The 1991 movie Thelma and Louise ends with the two titular characters surrounded by the police at the edge of a cliff – and their options are, placed in an unsustainable situation, to either give in, or fly off the cliff. They decide they can’t go back, and jump off at full speed – the film ends with a freeze frame of the car suspended in the air, finally having achieved the freedom they wanted all along.

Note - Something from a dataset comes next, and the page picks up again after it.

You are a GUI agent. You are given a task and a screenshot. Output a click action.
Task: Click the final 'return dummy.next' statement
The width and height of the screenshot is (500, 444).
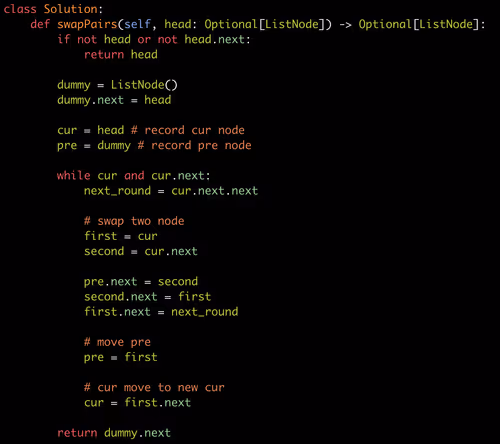click(114, 433)
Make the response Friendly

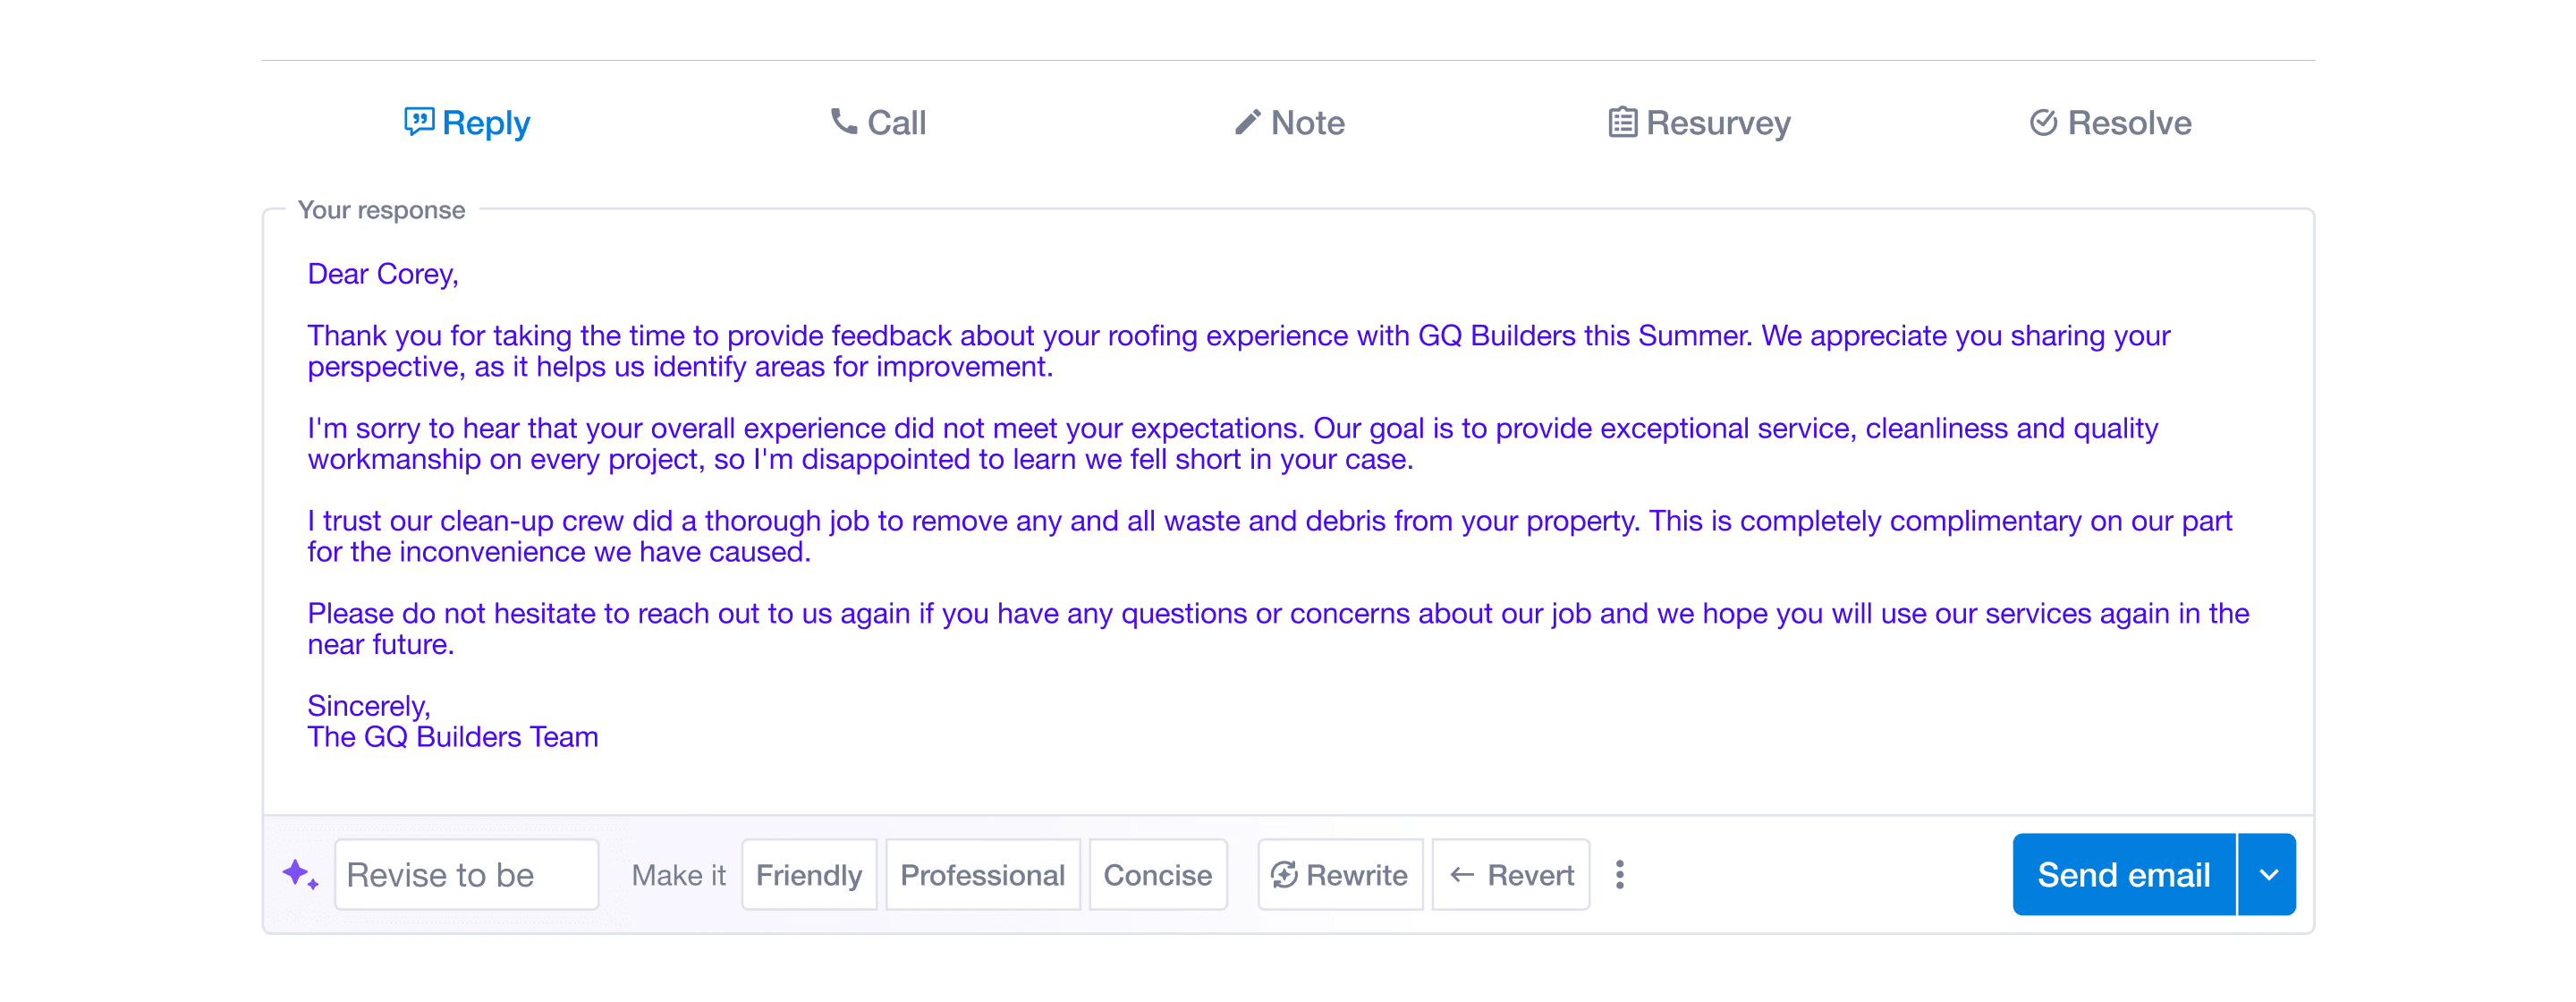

That’s sort of the MAGA project – to turn back the clock, bring the factories back, own the libs, and put everyone back in “their place”. To achieve this, besides Big Tariffs, Stephen Miran and his posse also have some “practical” proposals: commitments to buy US products, a swap of Treasuries with 100-year old bonds in order to reduce pressures on the dollar, or just a straight-up protection racket where countries pay directly to the US for the privilege of using its currency. This is, of course, not a workable or logical plan in the real world. But even if it won’t work in practice, the “Mar-A-Lago Accord” logic also don’t work in theory.

The “exorbitant privilege” of the US economy that MAGA wants to get rid of is not unique to the dollar – in fact, over the past four centuries, some country has had some variety of it, resulting in the same pattern: increased borrowing and economic benefits from it. The USD, as those in the business call it, has been the reserve currency for around a century, and its importance to global monetary and financial operations heightened after Nixon took it off the gold standard in 1971. But this doesn’t come for free: the key cost, besides distributional considerations, is a commitment to stability. The biggest risk to any hegemonic effort is that the “world’s banker” might want to wipe out a lot of its debt by devaluing its currency, which would completely wreck the global economy by affecting every other country’s monetary policy. Like, for example, during the Great Depression….

[…]

The main effect of the agenda of isolationism and protectionism isn’t just some misguided masturbatory RETVRN fantasy of white male supremacy – it also undermines the basic world order, the rule of law, and liberalism itself.

Plenty more detaul and context at the link.

The biggest problem with Trump’s trade war is that it’s based on nostalgia for something that can’t be reconstructed — even if we assume arguendo that different trade policy could have slowed the decline of the manufacturing sector, Trump’s tariffs aren’t going to bring it back. But because the trade war is based on a web of resentments, initial economic failure probably isn’t going to dissuade him, either. And this is bad, because he really believes his own insane bullshit on trade deficits.

Trump: "We were losing hundreds of billions of dollars with China. Now we're essentially not doing business with China. Therefore, we're saving hundreds of billions of dollars. It's very simple."